Scaling telemetry monitoring with InfluxDB

User expectations for software applications keep rising. Nowadays, services are expected to be highly reliable and perform well 24/7. Any kind of downtime is going to result in frustrated users and hurt your business long-term.

A key component in improving reliability is monitoring your application. While setting up basic monitoring is easy, having the ability to scale monitoring efficiently as traffic to your service grows is a major challenge. You also want visibility into every important metric for your service and the ability to make the data you are collecting useful and actionable with the ability to query and analyze it efficiently in real time on demand.

In short, there’s a big difference between the problems you run into throwing together something for a side project or small scale system vs. deploying telemetry monitoring at scale in a production environment.

One team at Cisco experimented with InfluxDB to create an example of a scalable telemetry monitoring architecture that other companies with large-scale production environments could draw on, without having to start from scratch. This setup allowed Cisco to scale up its telemetry data ingestion to 3TB per day (or around 16GB per minute). At the core of this architecture is Cisco IOS-XR and InfluxDB.

Cisco telemetry monitoring architecture overview

There are three main components in Cisco’s telemetry architecture. The first part is the Cisco hardware running IOS-XR, which produces the telemetry data. The second part is the collector agent that takes in that data and then sending it to the final component for storage, which is accomplished with InfluxDB.

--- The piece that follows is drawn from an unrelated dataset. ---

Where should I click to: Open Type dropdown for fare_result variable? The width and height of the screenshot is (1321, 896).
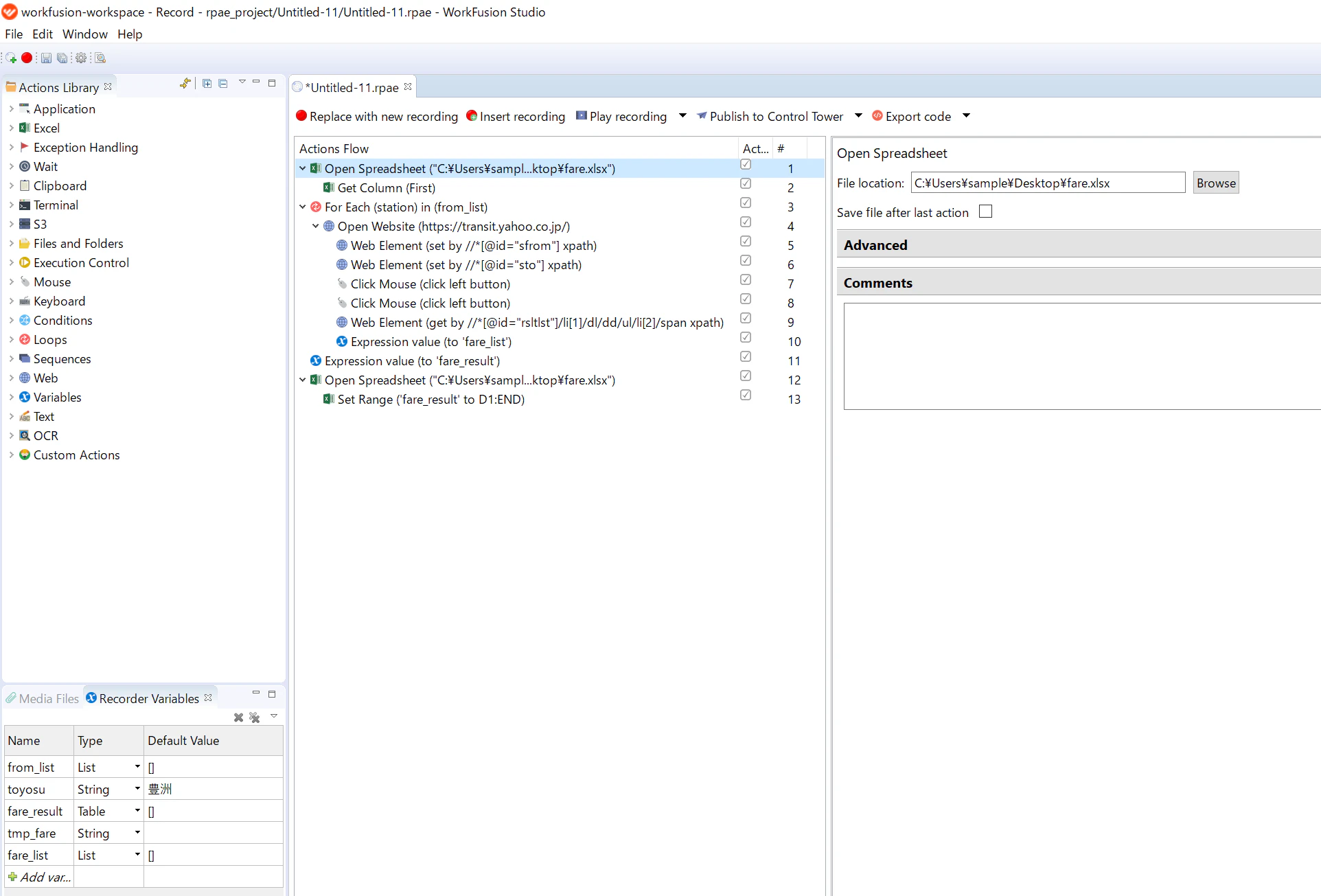pos(137,811)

scaling telemetry 01 InfluxData

Cisco IOS-XR

IOS-XR is the operating system used by Cisco for its high-end, carrier-grade routers such as the CRS series, 12000 series, and ASR 9000 series network routers. Compared to other network operating systems, IOS-XR provides improved availability, better scalability for large hardware configurations, the ability to install upgrades or patches while the router remains in service, and numerous other features not available in competitors.